* _SUPPLIED DATA_:
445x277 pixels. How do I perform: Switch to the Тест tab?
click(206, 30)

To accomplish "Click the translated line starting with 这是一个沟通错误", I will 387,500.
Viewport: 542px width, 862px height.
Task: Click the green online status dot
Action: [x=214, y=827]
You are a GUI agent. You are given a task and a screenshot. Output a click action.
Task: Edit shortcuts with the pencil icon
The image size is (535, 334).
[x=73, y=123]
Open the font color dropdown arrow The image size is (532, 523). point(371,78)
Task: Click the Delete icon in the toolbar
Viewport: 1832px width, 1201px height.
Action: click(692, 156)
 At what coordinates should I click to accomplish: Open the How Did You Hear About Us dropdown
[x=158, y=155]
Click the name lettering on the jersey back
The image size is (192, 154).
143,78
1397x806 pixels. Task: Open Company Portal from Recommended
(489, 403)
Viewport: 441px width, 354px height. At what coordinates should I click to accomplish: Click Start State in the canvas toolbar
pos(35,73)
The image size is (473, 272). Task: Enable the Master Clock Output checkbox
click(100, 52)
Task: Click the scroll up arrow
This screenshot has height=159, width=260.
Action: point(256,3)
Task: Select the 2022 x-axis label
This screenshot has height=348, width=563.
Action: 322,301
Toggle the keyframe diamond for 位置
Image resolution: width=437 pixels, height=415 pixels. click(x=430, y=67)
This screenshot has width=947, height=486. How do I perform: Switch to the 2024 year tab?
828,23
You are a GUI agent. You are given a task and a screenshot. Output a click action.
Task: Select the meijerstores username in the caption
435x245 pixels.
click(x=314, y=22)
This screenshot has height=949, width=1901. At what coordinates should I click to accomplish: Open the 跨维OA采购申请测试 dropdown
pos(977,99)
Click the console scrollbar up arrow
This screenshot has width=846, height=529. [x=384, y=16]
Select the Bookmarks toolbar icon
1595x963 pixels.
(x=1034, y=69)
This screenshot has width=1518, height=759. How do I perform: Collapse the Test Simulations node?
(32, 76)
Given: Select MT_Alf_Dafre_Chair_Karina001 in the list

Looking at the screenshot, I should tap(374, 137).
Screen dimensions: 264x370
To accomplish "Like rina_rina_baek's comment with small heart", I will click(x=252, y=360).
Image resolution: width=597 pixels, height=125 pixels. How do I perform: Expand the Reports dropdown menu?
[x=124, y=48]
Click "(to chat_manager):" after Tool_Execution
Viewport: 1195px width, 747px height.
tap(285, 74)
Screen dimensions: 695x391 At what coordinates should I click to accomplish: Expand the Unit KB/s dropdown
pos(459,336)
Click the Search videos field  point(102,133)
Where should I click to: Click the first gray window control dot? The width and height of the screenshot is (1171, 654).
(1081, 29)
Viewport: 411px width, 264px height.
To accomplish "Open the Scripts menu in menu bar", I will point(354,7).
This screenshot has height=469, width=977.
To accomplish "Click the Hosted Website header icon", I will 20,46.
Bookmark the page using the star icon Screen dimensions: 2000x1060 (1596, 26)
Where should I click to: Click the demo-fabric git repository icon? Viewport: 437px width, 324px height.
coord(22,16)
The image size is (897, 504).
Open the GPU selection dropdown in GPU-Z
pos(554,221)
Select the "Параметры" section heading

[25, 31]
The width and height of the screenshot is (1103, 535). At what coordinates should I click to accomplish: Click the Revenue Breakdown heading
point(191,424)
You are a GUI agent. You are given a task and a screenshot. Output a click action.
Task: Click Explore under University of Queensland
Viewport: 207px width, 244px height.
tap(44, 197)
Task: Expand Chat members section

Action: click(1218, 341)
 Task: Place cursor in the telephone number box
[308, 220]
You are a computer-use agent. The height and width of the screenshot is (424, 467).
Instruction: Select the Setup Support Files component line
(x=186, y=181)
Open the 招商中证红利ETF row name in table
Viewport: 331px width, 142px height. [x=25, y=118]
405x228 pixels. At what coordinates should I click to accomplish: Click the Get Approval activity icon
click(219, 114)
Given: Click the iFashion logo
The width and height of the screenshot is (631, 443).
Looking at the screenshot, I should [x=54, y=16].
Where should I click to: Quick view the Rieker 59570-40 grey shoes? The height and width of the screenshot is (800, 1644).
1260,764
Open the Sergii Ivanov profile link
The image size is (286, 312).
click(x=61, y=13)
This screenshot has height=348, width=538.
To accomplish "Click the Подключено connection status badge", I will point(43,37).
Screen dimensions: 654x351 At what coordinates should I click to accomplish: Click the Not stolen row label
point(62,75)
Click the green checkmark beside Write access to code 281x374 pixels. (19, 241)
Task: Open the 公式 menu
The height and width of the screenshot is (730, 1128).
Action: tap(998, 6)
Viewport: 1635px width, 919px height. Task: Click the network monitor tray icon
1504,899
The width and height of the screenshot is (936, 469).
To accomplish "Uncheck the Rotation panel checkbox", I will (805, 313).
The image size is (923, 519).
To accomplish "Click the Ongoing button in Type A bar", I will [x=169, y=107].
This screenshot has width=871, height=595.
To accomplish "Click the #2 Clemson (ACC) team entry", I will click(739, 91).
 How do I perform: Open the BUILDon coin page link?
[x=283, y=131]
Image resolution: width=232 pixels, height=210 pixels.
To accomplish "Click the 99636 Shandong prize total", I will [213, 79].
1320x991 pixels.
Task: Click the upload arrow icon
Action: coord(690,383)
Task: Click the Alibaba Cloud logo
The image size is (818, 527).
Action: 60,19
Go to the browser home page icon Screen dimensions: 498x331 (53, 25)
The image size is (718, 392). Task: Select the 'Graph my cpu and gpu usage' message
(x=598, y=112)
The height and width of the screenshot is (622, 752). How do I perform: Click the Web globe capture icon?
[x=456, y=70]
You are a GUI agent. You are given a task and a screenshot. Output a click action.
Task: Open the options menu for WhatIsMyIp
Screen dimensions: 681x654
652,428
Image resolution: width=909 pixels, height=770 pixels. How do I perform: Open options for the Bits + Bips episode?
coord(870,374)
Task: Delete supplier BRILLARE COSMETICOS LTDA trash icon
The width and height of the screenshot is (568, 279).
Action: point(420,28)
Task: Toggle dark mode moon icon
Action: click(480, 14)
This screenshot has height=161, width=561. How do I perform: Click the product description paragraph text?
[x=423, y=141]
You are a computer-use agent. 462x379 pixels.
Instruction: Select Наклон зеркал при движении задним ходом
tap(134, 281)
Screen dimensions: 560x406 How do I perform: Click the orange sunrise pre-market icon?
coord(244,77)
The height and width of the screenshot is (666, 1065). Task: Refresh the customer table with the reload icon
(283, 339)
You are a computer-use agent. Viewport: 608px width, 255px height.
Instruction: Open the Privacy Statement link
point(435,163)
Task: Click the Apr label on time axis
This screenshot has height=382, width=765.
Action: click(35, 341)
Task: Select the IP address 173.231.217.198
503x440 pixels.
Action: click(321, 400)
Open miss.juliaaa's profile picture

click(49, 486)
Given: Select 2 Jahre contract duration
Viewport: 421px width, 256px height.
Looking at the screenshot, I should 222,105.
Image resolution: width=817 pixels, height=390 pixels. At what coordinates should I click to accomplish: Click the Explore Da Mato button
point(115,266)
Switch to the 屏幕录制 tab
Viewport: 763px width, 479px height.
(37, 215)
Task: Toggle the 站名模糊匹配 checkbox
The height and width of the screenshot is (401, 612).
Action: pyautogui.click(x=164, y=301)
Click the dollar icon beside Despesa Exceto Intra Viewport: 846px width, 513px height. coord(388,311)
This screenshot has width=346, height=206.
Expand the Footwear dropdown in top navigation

* _WRITTEN REQUEST_:
Reproduce all of the records above word for word, keeping every line as it appears.

* _WRITTEN RESPONSE_:
445x277 pixels. How do I perform: Switch to the Тест tab?
click(206, 30)

To accomplish "Click the translated line starting with 这是一个沟通错误", I will 387,500.
Viewport: 542px width, 862px height.
Task: Click the green online status dot
Action: [x=214, y=827]
You are a GUI agent. You are given a task and a screenshot. Output a click action.
Task: Edit shortcuts with the pencil icon
The image size is (535, 334).
[x=73, y=123]
Open the font color dropdown arrow The image size is (532, 523). point(371,78)
Task: Click the Delete icon in the toolbar
Viewport: 1832px width, 1201px height.
Action: click(692, 156)
 At what coordinates should I click to accomplish: Open the How Did You Hear About Us dropdown
[x=158, y=155]
Click the name lettering on the jersey back
The image size is (192, 154).
143,78
1397x806 pixels. Task: Open Company Portal from Recommended
(489, 403)
Viewport: 441px width, 354px height. At what coordinates should I click to accomplish: Click Start State in the canvas toolbar
pos(35,73)
The image size is (473, 272). Task: Enable the Master Clock Output checkbox
click(100, 52)
Task: Click the scroll up arrow
This screenshot has height=159, width=260.
Action: point(256,3)
Task: Select the 2022 x-axis label
This screenshot has height=348, width=563.
Action: 322,301
Toggle the keyframe diamond for 位置
Image resolution: width=437 pixels, height=415 pixels. click(x=430, y=67)
This screenshot has width=947, height=486. How do I perform: Switch to the 2024 year tab?
828,23
You are a GUI agent. You are given a task and a screenshot. Output a click action.
Task: Select the meijerstores username in the caption
435x245 pixels.
click(x=314, y=22)
This screenshot has height=949, width=1901. At what coordinates should I click to accomplish: Open the 跨维OA采购申请测试 dropdown
pos(977,99)
Click the console scrollbar up arrow
This screenshot has width=846, height=529. [x=384, y=16]
Select the Bookmarks toolbar icon
1595x963 pixels.
(x=1034, y=69)
This screenshot has width=1518, height=759. How do I perform: Collapse the Test Simulations node?
(32, 76)
Given: Select MT_Alf_Dafre_Chair_Karina001 in the list

Looking at the screenshot, I should tap(374, 137).
Screen dimensions: 264x370
To accomplish "Like rina_rina_baek's comment with small heart", I will click(x=252, y=360).
Image resolution: width=597 pixels, height=125 pixels. How do I perform: Expand the Reports dropdown menu?
[x=124, y=48]
Click "(to chat_manager):" after Tool_Execution
Viewport: 1195px width, 747px height.
tap(285, 74)
Screen dimensions: 695x391 At what coordinates should I click to accomplish: Expand the Unit KB/s dropdown
pos(459,336)
Click the Search videos field  point(102,133)
Where should I click to: Click the first gray window control dot? The width and height of the screenshot is (1171, 654).
(1081, 29)
Viewport: 411px width, 264px height.
To accomplish "Open the Scripts menu in menu bar", I will point(354,7).
This screenshot has height=469, width=977.
To accomplish "Click the Hosted Website header icon", I will 20,46.
Bookmark the page using the star icon Screen dimensions: 2000x1060 (1596, 26)
Where should I click to: Click the demo-fabric git repository icon? Viewport: 437px width, 324px height.
coord(22,16)
The image size is (897, 504).
Open the GPU selection dropdown in GPU-Z
pos(554,221)
Select the "Параметры" section heading

[25, 31]
The width and height of the screenshot is (1103, 535). At what coordinates should I click to accomplish: Click the Revenue Breakdown heading
point(191,424)
You are a GUI agent. You are given a task and a screenshot. Output a click action.
Task: Click Explore under University of Queensland
Viewport: 207px width, 244px height.
tap(44, 197)
Task: Expand Chat members section

Action: click(1218, 341)
 Task: Place cursor in the telephone number box
[308, 220]
You are a computer-use agent. The height and width of the screenshot is (424, 467).
Instruction: Select the Setup Support Files component line
(x=186, y=181)
Open the 招商中证红利ETF row name in table
Viewport: 331px width, 142px height. [x=25, y=118]
405x228 pixels. At what coordinates should I click to accomplish: Click the Get Approval activity icon
click(219, 114)
Given: Click the iFashion logo
The width and height of the screenshot is (631, 443).
Looking at the screenshot, I should [x=54, y=16].
Where should I click to: Quick view the Rieker 59570-40 grey shoes? The height and width of the screenshot is (800, 1644).
1260,764
Open the Sergii Ivanov profile link
The image size is (286, 312).
click(x=61, y=13)
This screenshot has height=348, width=538.
To accomplish "Click the Подключено connection status badge", I will point(43,37).
Screen dimensions: 654x351 At what coordinates should I click to accomplish: Click the Not stolen row label
point(62,75)
Click the green checkmark beside Write access to code 281x374 pixels. (19, 241)
Task: Open the 公式 menu
The height and width of the screenshot is (730, 1128).
Action: tap(998, 6)
Viewport: 1635px width, 919px height. Task: Click the network monitor tray icon
1504,899
The width and height of the screenshot is (936, 469).
To accomplish "Uncheck the Rotation panel checkbox", I will (805, 313).
The image size is (923, 519).
To accomplish "Click the Ongoing button in Type A bar", I will [x=169, y=107].
This screenshot has width=871, height=595.
To accomplish "Click the #2 Clemson (ACC) team entry", I will click(739, 91).
 How do I perform: Open the BUILDon coin page link?
[x=283, y=131]
Image resolution: width=232 pixels, height=210 pixels.
To accomplish "Click the 99636 Shandong prize total", I will [213, 79].
1320x991 pixels.
Task: Click the upload arrow icon
Action: coord(690,383)
Task: Click the Alibaba Cloud logo
The image size is (818, 527).
Action: 60,19
Go to the browser home page icon Screen dimensions: 498x331 (53, 25)
The image size is (718, 392). Task: Select the 'Graph my cpu and gpu usage' message
(x=598, y=112)
The height and width of the screenshot is (622, 752). How do I perform: Click the Web globe capture icon?
[x=456, y=70]
You are a GUI agent. You are given a task and a screenshot. Output a click action.
Task: Open the options menu for WhatIsMyIp
Screen dimensions: 681x654
652,428
Image resolution: width=909 pixels, height=770 pixels. How do I perform: Open options for the Bits + Bips episode?
coord(870,374)
Task: Delete supplier BRILLARE COSMETICOS LTDA trash icon
The width and height of the screenshot is (568, 279).
Action: point(420,28)
Task: Toggle dark mode moon icon
Action: click(480, 14)
This screenshot has height=161, width=561. How do I perform: Click the product description paragraph text?
[x=423, y=141]
You are a computer-use agent. 462x379 pixels.
Instruction: Select Наклон зеркал при движении задним ходом
tap(134, 281)
Screen dimensions: 560x406 How do I perform: Click the orange sunrise pre-market icon?
coord(244,77)
The height and width of the screenshot is (666, 1065). Task: Refresh the customer table with the reload icon
(283, 339)
You are a computer-use agent. Viewport: 608px width, 255px height.
Instruction: Open the Privacy Statement link
point(435,163)
Task: Click the Apr label on time axis
This screenshot has height=382, width=765.
Action: click(35, 341)
Task: Select the IP address 173.231.217.198
503x440 pixels.
Action: click(321, 400)
Open miss.juliaaa's profile picture

click(49, 486)
Given: Select 2 Jahre contract duration
Viewport: 421px width, 256px height.
Looking at the screenshot, I should 222,105.
Image resolution: width=817 pixels, height=390 pixels. At what coordinates should I click to accomplish: Click the Explore Da Mato button
point(115,266)
Switch to the 屏幕录制 tab
Viewport: 763px width, 479px height.
(37, 215)
Task: Toggle the 站名模糊匹配 checkbox
The height and width of the screenshot is (401, 612).
Action: pyautogui.click(x=164, y=301)
Click the dollar icon beside Despesa Exceto Intra Viewport: 846px width, 513px height. coord(388,311)
This screenshot has width=346, height=206.
Expand the Footwear dropdown in top navigation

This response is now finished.